I did, however, encounter Marilyn again, and in fact had heard from her prior to Ben’s news about the busted book project. About a week after Bodenheim’s death, when I was back in Chicago, I received a phone call, at home, at three in the morning.

“I’m sorry to call so late,” the breathy voice said.

“That’s okay...” I said, sitting up in bed, blinking myself awake, pretty sure I recognized the voice, but thinking I was possibly still dreaming.

“This is Marilyn Monroe. You know — the actress?”

“I think I remember you. Very little gets past me. I’m a trained detective.”

She laughed a little, but when the voice returned, it was sad. “I couldn’t sleep. I was thinking about what I read in the papers.”

“What did you read?”

“About that poor man. Mr. Bodenheim.”

“He was cruel to you.”

“I know. But life was cruel to him.”

We talked for a good hour, about life and death and poetry and her new husband and how happy she was. It was a sweet, sad phone call.

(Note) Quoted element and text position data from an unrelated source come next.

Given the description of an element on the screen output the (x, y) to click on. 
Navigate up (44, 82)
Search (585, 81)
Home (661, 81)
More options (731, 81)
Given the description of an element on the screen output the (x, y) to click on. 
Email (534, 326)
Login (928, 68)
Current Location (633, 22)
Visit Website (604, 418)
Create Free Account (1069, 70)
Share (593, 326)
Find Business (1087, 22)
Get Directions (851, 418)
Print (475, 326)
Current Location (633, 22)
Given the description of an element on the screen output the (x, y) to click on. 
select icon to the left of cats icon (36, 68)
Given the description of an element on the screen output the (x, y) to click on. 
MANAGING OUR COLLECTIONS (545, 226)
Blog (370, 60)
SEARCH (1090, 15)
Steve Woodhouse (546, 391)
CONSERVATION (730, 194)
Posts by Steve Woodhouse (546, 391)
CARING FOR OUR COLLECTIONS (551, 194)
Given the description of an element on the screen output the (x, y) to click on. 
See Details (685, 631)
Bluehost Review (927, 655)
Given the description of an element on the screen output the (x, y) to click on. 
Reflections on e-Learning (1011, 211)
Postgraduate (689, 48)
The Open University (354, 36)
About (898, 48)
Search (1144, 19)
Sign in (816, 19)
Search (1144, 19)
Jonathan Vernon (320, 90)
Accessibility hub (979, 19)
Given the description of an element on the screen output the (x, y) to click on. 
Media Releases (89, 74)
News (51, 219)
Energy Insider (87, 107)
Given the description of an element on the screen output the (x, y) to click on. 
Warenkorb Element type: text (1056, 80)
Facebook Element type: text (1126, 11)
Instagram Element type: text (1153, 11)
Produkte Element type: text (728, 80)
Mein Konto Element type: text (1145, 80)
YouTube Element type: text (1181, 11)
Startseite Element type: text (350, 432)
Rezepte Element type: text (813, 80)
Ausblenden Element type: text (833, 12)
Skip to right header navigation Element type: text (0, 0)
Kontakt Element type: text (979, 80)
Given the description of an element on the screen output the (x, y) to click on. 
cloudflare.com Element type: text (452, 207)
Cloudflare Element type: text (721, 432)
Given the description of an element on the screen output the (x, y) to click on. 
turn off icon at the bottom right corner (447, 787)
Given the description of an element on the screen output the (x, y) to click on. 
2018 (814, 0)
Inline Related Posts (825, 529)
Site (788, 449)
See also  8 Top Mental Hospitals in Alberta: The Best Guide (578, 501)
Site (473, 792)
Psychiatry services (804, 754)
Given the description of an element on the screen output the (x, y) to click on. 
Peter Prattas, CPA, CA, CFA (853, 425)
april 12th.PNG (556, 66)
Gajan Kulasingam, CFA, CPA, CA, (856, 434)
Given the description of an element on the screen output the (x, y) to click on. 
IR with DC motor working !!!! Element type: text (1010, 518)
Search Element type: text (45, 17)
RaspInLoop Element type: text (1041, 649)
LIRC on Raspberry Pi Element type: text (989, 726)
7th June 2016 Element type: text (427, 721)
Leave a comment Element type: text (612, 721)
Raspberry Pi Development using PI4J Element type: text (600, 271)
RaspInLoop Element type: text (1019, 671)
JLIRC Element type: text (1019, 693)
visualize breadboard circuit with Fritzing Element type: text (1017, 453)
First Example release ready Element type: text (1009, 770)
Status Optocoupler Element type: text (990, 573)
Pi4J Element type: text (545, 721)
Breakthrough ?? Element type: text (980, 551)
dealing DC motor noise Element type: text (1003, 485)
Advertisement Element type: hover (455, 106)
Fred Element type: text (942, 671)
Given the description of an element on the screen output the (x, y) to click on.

Delicate, gentle, poetic in a way that I don’t think Maxwell Bodenheim ever was, frankly.

The best thing you can say about Max is that, unlike a lot of writers who hit the skids and the bottle, he never stopped writing. He never stopped filling paper with his poetry.

On the other hand, I think about the sign I found in that ten-by-ten hellhole where he died, the cardboard on which he’d scrawled the words: I AM BLIND.

Probably the truest poem he ever wrote.